Q: Will you and "The White Lotus" be competing for luxury resorts around the world?

Johnson: That's the fun thing for me, is there's no reason the next one couldn't suck back in and be a chamber piece again. That's what Agatha Christie did. She would go big, she would go small. It wasn't about the scale. It wasn't about the scope or the setting. It was about finding a fun, unique narrative gambit each time and finding a new thing to talk about with each new story.

Q: You said at the premiere that you see these very much as movies, and part of the fun of a movie for you is seeing it with a big crowd. Is that contradictory to Netflix's strategy?

Johnson: I can't speak to Netflix's strategy, but it's not contradictory to what I want with the release. I want as many people as possible to see this with a crowd. I also am very aware more people probably discovered ["Knives Out"] at home with their family than saw it in the theater the first time. ... We're working on it. We're figuring something out.

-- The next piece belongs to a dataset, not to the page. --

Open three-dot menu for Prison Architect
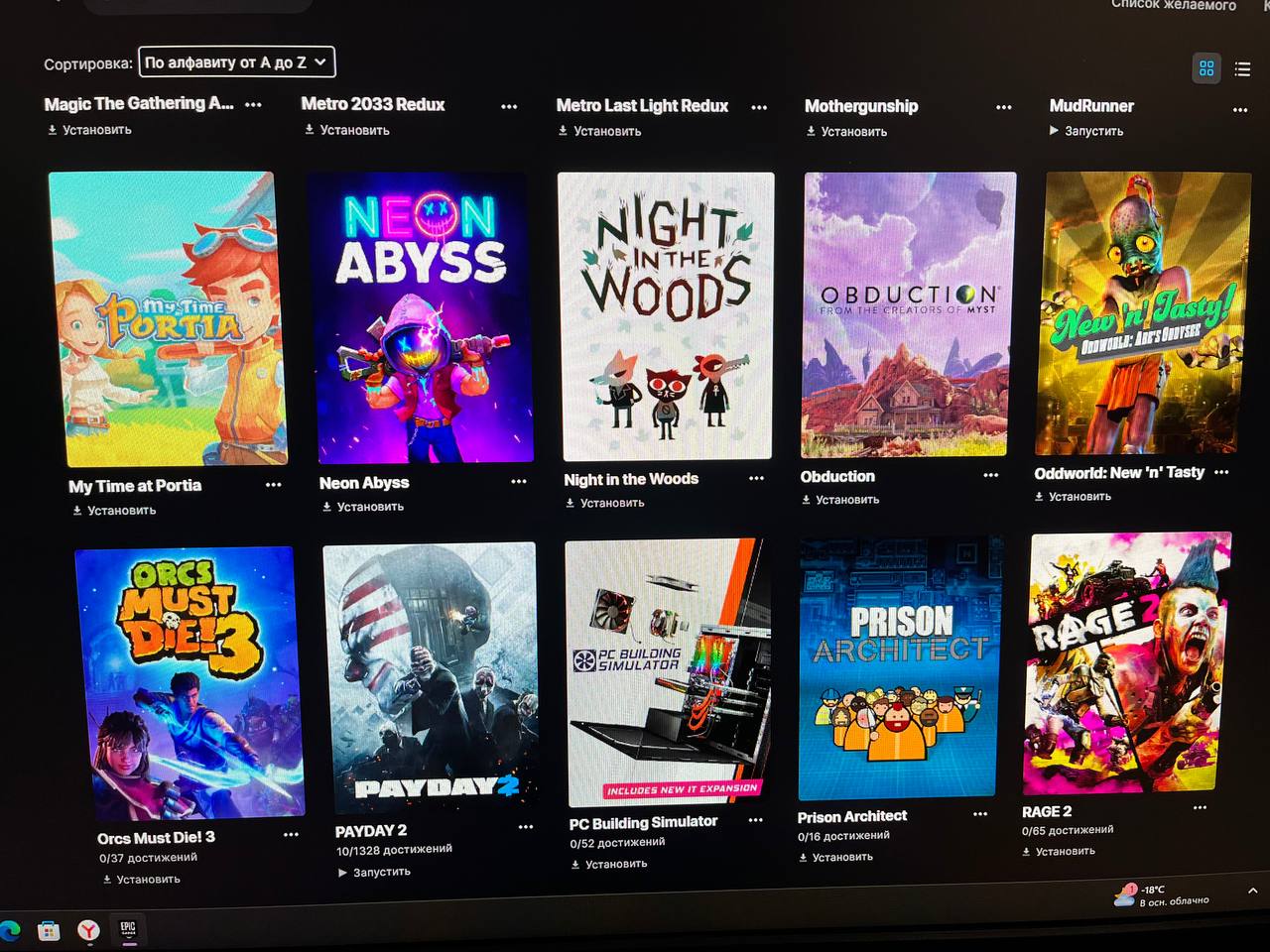Viewport: 1270px width, 952px height. [x=980, y=814]
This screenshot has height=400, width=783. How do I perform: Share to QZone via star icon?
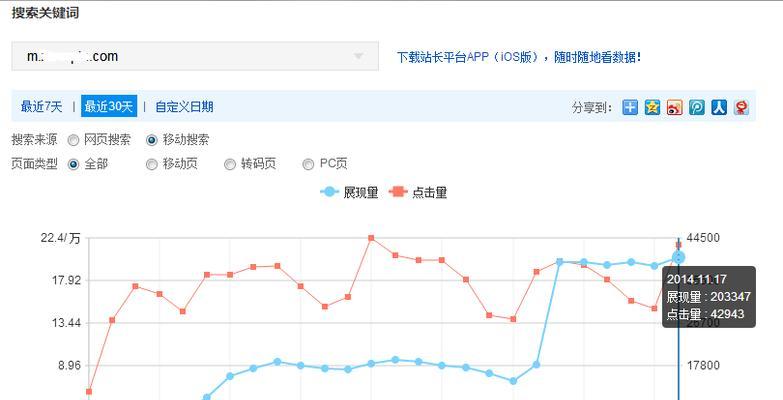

But my goal is if you want to see this in the theater, you'll be able to see it in the theater.

Q: Since you made the deal with the company and since you've been working with them, has your perspective on windowing and what a theatrical release can look like changed at all? Have you learned anything from them?

Johnson: I feel like right now everybody is just running on top of the avalanche. Nobody knows s—. There's lots of information that everybody has right now about what works and what doesn't. And at the end of the day, I think what works is a good movie that people want to go see. I'm either pessimistic or optimistic depending how you define it, where I just feel like the industry has been in a state of collapse since its inception. ... It just feels like it's a constant state of affairs. It's constantly reinventing and finding itself. I believe that the theatrical experience isn't going anywhere, it is coming back. And I believe it's a vital part of what makes movies, movies.

Q: I spoke to you before the premiere of "Knives Out" here at Toronto and at the time I asked you about the fact that the movie was premiering at the festival and opening in November. It was scheduled like an Oscar movie, and you laughed and were dismissive about that idea.

Johnson: Get ready for me to laugh again. History is repeating itself.

Q: Then you were nominated for an Oscar and now this movie has some expectations — even some of the press out of the premiere had to do with its awards chances. Do you feel any kind of pressure in that regard? Are your feelings different this time because of what happened with the previous movie?

Johnson: No, zero percent. It was an incredibly fantastic, amazing honor and surprise to get that nomination last time. But that's not the prize that we have our eye on with these movies. We make these movies as popular entertainments. The only thing that we're gunning for when we make these things is to give an audience a good time. I don't think of these as awards movies.